Nach dem XX. Parteitag der KPdSU (Februar 1956), der eine scharfe Kritik am Stalinismus (Personenkult) einleitete, nimmt die Kritik am Marxismus-Leninismus und der nach den Grundsätzen des demokratischen Zentralismus aufgebauten Partei in den osteuropäischen Staaten, einschließlich der DDR, zu. Wie in Polen vor allem Leszek Kolakowski, in der ČSSR Ivan Dubsky, Milan Prucha, Ota Šik, Antonin Liehm, Ivan Švitak, Karel Kosík und Eduard Goldstücker, so traten in der DDR u. a. Ernst Bloch, Wolfgang Harich und Robert Havemann für einen „humaneren Sozialismus“ ein. Bloch verlor daraufhin 1957 seinen Lehrstuhl in Leipzig und floh 1961 in die Bundesrepublik Deutschland, Harich forderte im Juli 1956 in 16 Thesen die Demokratisierung von Partei und Staat sowie eine Weiterentwicklung der marxistischen Theorie in der DDR. Im März 1957 wurde er zu 10 Jahren Haft verurteilt. Die Wirtschaftswissenschaftler Fritz Behrens und Arne Benary kritisierten den bürokratischen Zentralismus in der Wirtschaftspolitik. Sie verfochten u. a. die in Jugoslawien versuchte Produzentenselbstverwaltung. Beide wurden von der SED gemaßregelt. Havemann wurde in den Jahren 1964–1966 aller seiner Ämter enthoben.
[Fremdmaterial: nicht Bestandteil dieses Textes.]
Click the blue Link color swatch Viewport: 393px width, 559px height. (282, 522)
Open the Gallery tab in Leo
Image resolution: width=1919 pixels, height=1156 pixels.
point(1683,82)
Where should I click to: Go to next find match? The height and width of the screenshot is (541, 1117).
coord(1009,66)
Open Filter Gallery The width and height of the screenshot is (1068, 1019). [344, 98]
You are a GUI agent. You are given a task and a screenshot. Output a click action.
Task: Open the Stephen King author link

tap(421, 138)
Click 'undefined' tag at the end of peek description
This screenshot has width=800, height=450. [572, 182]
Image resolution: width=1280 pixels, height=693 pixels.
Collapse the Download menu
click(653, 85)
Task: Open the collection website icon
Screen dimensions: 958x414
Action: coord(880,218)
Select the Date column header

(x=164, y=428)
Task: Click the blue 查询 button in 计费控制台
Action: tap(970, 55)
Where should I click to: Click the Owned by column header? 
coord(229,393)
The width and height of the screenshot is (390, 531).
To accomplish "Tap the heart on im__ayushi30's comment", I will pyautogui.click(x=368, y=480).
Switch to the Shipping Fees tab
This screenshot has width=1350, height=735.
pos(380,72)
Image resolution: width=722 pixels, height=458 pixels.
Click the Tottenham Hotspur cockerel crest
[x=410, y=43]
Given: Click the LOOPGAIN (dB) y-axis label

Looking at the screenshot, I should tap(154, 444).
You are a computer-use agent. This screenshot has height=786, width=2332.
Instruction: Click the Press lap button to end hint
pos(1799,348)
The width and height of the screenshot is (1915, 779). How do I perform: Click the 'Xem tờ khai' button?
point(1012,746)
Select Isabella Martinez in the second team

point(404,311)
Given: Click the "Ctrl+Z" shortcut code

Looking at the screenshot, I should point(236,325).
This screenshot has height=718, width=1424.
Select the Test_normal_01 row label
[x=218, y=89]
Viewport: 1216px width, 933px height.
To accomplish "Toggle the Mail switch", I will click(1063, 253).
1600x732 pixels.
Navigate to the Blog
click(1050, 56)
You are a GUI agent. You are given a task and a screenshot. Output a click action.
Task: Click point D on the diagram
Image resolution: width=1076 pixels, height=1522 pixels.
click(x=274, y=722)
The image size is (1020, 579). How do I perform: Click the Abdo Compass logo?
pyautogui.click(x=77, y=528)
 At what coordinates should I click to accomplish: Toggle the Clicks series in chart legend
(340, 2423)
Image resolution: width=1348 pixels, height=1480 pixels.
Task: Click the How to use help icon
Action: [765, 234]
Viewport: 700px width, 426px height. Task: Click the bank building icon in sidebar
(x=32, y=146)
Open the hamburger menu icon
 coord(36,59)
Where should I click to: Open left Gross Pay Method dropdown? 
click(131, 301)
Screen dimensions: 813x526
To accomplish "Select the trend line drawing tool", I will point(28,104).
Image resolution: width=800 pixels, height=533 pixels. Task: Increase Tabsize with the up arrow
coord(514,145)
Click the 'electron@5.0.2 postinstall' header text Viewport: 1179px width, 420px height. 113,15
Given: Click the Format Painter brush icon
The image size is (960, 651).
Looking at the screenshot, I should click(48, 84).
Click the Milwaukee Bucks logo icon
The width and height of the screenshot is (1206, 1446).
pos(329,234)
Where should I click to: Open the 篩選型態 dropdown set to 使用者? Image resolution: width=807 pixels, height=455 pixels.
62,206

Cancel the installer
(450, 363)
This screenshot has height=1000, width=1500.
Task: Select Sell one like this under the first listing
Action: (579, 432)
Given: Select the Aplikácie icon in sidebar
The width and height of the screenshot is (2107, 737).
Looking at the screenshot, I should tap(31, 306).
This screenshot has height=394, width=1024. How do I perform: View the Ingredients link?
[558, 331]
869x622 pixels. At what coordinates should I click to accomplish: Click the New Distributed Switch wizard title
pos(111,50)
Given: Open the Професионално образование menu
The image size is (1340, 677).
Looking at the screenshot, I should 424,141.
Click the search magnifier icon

In allen seit 1956 — und nach dem XXII. Parteitag der KPdSU (1961) — auftretenden revisionistischen Strömungen lassen sich einige Konstanten feststellen. Es sind dies: die Kritik am etablierten marxistisch-leninisti[S. 730]schen Dogma und dem bestehenden Parteiapparat mit dem Monopol der Machtausübung; damit verbunden eine kritisch-utopische Vision einer besseren, menschlicheren Gesellschaft und der Rückgriff auf die europäische philosophische Tradition; die Aufnahme neuerer, im Westen entwickelter, besonders sozialphilosophischer und soziologischer Denkrichtungen; schließlich der Versuch, eine umfassende historisch-kritische Theorie von Mensch und Gesellschaft zu entwerfen. Diese Strukturelemente des modernen R. treten, in der einen oder anderen Form, sowohl in der Philosophie, der Wirtschaftswissenschaft als auch in der Literatur zutage. In diesem Sinn sind auch Schriftsteller wie Peter Huchel und Hans Mayer sowie die in der DDR Anfang der 60er Jahre bisweilen noch gedruckten Jean-Paul Sartre, Louis Aragon und Ernst Fischer als Revisionisten anzusehen. Ihre Arbeiten sind in der DDR seit Mitte der 60er Jahre nicht mehr erhältlich.
Nach der Unterdrückung des R. wandte sich die SED-Führung seit Ende der 60er Jahre der Kritik des Sozialdemokratismus wie des Maoismus zu. Nach wie vor gilt jedoch der R., wie die Moskauer „Internationale Beratung der kommunistischen und Arbeiterparteien“ im Jahre 1969 erklärte, als der ideologische Hauptfeind. Abweichungen.